#### Selection:
The aim is to eliminate use of these fuels. That's not practical in many areas. Moving from open fires to more efficient enclosed fires is the first step toward elimination, used only in places where cleaner fuels are not available.

Here they're clearly talk about reducing all use of these fuels.

"It is recognized that other types of intervention, including improved ventilation and behaviour changes, may contribute to reducing levels of HAP, or exposure, or both, and are an important part of all interventions. However, reducing emission rates remains central to achieving AQGs because pollutants generated in the home enter the ambient environment, contributing to outdoor air pollution exposures, and re-enter homes, exacerbating indoor pollution. Furthermore, it is important that information, training, support and other measures to ensure best use of new technologies and fuels will be an integral part of any promotion effort, whether these are delivered through public, NGO or private sector initiatives, or – as is often likely to be the case – a mix of these."

This step-wise approach is more clearly defined here:

https://www.who.int/quantifying_ehimpacts/publications/en/In...

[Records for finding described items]
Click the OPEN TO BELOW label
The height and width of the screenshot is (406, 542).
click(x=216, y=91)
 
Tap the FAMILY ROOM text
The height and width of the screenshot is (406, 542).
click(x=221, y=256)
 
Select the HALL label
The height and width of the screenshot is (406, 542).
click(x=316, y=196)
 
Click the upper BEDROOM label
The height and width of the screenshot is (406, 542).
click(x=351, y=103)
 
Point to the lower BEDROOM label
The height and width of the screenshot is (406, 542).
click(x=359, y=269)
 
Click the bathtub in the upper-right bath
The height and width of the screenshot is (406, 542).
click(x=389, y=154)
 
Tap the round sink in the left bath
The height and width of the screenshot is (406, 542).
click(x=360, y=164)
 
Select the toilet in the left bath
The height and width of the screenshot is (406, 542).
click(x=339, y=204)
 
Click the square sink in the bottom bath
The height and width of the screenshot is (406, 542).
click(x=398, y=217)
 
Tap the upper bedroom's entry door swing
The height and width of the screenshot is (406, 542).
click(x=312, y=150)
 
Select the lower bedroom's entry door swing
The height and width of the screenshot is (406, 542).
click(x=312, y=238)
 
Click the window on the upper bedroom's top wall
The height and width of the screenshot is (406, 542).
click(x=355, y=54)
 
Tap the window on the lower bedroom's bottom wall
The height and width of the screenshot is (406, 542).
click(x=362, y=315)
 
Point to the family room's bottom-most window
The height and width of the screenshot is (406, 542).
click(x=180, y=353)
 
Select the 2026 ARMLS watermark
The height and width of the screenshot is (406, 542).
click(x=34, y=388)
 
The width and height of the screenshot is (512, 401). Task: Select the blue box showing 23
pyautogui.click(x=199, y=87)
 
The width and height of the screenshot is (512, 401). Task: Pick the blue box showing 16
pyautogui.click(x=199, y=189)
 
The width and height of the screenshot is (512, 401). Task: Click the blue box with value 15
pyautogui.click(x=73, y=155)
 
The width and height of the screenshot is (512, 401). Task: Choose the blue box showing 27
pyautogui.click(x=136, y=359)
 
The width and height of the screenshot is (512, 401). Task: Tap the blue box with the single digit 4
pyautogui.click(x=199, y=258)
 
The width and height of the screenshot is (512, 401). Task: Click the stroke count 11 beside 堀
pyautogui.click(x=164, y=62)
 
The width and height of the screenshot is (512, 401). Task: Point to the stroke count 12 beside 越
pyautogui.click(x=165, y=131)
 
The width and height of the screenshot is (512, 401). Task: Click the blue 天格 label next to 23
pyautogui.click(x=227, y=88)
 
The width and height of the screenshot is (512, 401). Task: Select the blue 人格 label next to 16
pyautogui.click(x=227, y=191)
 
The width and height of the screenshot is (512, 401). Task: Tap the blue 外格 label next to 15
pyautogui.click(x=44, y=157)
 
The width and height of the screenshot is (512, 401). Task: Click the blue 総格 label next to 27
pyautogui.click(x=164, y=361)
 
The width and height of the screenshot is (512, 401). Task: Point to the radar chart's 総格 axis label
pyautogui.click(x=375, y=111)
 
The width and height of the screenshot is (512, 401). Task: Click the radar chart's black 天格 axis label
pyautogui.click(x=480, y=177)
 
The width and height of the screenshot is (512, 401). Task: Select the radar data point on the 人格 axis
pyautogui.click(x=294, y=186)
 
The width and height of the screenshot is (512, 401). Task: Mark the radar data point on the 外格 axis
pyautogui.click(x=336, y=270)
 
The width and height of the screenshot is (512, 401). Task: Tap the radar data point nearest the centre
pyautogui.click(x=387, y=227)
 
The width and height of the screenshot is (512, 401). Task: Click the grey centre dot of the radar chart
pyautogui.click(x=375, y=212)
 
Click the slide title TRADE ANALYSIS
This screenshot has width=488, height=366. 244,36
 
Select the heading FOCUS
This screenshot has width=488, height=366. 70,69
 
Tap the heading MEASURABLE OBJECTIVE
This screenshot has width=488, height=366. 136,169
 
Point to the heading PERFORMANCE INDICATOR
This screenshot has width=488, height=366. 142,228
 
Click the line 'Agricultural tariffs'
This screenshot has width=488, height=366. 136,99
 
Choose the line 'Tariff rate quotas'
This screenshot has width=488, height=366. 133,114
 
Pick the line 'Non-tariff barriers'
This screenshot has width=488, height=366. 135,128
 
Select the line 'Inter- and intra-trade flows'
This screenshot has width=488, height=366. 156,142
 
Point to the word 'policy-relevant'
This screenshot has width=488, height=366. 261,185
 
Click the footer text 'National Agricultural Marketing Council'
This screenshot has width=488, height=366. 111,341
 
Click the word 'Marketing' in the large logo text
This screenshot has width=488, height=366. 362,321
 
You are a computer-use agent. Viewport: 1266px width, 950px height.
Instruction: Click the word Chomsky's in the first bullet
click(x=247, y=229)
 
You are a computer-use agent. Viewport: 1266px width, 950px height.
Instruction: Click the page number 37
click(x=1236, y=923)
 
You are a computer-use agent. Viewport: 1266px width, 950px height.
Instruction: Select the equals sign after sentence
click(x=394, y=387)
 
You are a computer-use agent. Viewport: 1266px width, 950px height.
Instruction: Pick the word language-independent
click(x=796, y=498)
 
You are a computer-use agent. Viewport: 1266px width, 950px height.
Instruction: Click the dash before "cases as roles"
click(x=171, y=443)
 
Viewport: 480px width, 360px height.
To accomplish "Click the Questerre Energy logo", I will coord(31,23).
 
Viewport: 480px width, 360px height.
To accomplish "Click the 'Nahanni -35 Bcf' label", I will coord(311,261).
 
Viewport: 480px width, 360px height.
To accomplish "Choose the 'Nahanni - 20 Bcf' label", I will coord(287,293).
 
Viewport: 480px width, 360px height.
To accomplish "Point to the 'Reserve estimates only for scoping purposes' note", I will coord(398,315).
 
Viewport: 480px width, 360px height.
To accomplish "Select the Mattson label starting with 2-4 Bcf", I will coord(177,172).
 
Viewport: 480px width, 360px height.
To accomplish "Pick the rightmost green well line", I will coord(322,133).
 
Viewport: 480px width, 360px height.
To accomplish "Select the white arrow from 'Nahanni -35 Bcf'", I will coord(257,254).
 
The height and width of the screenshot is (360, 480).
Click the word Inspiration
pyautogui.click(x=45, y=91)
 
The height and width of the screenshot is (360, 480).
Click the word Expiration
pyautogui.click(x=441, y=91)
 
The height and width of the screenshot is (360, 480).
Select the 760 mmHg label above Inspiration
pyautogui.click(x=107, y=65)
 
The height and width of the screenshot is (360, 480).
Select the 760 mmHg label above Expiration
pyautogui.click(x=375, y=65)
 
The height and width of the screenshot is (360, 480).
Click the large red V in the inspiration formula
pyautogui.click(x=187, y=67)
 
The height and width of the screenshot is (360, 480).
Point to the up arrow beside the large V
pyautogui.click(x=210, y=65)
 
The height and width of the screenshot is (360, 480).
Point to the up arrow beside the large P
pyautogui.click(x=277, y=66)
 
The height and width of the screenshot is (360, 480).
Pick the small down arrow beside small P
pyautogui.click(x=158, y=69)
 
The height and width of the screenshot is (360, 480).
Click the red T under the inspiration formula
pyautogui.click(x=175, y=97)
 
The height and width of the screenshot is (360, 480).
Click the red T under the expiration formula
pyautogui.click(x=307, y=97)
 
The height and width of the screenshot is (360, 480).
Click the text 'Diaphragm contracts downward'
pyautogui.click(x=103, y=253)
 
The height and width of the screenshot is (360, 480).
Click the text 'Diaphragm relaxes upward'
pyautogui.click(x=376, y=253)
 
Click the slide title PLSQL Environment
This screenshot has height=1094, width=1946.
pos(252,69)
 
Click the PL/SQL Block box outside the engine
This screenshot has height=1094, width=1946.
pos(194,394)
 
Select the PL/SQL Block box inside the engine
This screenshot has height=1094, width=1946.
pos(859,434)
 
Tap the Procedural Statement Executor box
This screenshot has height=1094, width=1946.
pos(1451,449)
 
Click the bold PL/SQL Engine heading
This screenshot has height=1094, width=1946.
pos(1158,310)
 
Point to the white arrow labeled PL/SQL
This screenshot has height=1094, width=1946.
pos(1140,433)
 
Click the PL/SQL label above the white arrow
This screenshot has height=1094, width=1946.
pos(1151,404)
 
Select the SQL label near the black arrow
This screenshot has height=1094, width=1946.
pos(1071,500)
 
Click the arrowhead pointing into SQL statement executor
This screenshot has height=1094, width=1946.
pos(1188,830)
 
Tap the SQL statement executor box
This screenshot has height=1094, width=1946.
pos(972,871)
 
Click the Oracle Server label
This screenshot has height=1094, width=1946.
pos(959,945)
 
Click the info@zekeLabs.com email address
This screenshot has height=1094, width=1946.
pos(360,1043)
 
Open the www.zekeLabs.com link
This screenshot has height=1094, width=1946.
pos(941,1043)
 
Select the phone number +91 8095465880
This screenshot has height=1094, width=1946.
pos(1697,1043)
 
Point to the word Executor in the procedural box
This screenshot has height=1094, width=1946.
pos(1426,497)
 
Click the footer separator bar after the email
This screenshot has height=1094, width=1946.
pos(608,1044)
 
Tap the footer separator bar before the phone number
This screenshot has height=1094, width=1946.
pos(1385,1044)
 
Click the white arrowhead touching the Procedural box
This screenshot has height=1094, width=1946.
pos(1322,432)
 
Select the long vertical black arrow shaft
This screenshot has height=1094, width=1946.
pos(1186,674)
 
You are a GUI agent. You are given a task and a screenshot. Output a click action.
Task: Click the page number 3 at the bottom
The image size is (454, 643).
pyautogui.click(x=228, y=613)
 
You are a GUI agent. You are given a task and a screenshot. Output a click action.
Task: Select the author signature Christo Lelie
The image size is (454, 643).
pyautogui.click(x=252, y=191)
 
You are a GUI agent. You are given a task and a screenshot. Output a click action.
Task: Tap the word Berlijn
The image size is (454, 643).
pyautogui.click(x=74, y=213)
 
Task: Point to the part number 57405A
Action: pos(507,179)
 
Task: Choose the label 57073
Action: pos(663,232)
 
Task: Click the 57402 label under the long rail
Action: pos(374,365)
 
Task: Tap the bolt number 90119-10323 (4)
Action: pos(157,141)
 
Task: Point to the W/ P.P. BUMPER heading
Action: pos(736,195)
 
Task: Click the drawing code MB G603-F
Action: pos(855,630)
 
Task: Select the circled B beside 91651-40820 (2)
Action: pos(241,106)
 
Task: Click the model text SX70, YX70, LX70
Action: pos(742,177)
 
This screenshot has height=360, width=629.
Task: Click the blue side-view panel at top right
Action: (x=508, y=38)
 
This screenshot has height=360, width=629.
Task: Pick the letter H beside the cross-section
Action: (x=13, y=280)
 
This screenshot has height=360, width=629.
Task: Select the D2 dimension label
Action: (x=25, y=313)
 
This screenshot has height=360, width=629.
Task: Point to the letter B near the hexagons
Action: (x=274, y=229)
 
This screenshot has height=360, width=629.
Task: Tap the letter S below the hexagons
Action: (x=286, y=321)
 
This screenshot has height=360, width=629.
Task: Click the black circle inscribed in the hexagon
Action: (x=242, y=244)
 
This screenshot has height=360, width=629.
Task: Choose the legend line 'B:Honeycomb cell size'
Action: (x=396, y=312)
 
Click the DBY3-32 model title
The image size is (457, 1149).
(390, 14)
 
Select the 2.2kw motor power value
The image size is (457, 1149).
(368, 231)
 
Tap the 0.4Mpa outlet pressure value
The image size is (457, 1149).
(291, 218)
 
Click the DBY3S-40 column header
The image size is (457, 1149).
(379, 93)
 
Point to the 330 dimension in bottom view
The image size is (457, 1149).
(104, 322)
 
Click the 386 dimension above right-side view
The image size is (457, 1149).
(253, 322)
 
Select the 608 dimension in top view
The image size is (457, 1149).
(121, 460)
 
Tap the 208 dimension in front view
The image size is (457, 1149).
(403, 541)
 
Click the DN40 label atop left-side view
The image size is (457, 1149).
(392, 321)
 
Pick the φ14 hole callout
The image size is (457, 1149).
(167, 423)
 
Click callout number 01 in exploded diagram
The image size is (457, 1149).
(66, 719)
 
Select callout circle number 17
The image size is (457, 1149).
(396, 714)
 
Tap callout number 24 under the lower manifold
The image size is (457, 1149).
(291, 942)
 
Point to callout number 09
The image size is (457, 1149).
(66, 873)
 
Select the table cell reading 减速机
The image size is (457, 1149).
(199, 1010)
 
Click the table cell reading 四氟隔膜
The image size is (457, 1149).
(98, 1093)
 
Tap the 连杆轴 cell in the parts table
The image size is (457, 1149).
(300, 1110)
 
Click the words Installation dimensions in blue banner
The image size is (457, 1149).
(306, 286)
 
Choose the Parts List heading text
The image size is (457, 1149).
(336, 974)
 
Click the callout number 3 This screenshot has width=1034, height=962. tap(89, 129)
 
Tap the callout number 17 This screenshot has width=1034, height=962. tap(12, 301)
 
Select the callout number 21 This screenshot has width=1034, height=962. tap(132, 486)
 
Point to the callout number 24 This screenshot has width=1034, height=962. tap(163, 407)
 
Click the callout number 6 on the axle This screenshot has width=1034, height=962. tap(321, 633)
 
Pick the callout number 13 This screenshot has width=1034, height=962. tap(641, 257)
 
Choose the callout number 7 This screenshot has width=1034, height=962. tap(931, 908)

#### What you are asked to do:
In the passage about household fuels, what is given as the first step toward eliminating use of these fuels?

#### Finished task:
Moving from open fires to more efficient enclosed fires.